O Ministro Alexandre de Moraes proferiu decisão conjunta determinando o retorno da eficácia do Decreto Presidencial nº 12.499/25 que elevou as alíquotas de IOF desde a sua edição, suspendendo somente a eficácia em relação às operações de “risco sacado”.
A decisão é consequência do impasse entre o Governo Federal e o Congresso Nacional, uma vez que este último, 15 dias após a publicação do Decreto nº 12.499/25, sustou os efeitos do Decreto Presidencial para reestabelecer as alíquotas originárias de IOF.

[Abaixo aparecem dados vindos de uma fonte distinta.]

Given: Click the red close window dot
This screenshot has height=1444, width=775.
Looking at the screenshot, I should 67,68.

Em razão disto, foram ajuizadas ações discutindo a inconstitucionalidade e constitucionalidade do Decreto, sendo a ADI nº 7827 protocolada pelo Partido Liberal contestando o aumento do IOF, a ADI nº 7827 pelo PSOL, visando derrubar o decreto do Congresso para manter as alíquotas elevadas e a ADC nº 96 movida pelo Presidente da República, objetivando garantir a constitucionalidade do aumento do IOF.

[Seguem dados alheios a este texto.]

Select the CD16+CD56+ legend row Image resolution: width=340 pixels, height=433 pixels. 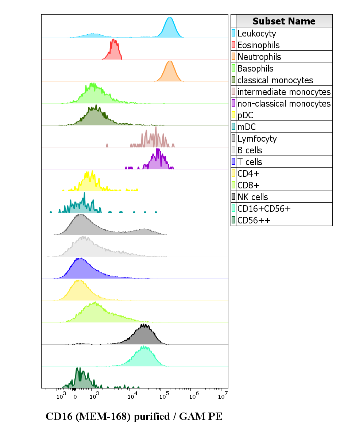(282, 208)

Na recente decisão conjunta (ADIs nº 7827, 7839 e ADC nº 96), o Ministro Alexandre de Moraes salientou que, por conta das novas informações trazidas aos autos e dos argumentos expostos na audiência de conciliação realizada entre os representantes do Governo e do Congresso Nacional, foi possível identificar que não houve desvio de finalidade com o aumento das alíquotas de IOF em entidades abertas de previdência complementar e outras instituições equiparadas a instituições financeiras, uma vez que o Decreto respeitou os limites previstos na Constituição.

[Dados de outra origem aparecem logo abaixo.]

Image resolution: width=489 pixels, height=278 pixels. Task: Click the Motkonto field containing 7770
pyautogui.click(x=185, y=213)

No entanto, no que se refere à cobrança de IOF sobre as operações de “risco sacado”, o Ministro expôs que o Decreto “incorreu em inconstitucionalidade ao pretender expandir a hipótese de incidência do IOF, naquilo em que determinou a equiparação das operações de “risco sacado” ao fato gerador do imposto, qual seja “operações de crédito”.”
Diante do exposto, o restabelecimento do Decreto nº 12.499/25, que admitiu o aumento das alíquotas do IOF nas operações de seguro realizadas por seguradoras, entidades abertas de previdência complementar e outras entidades equiparadas a instituições financeiras, acarretará significativo impacto no setor econômico nacional, que certamente buscará alternativas legais e estratégicas para mitigar os efeitos financeiros dessa elevação tributária.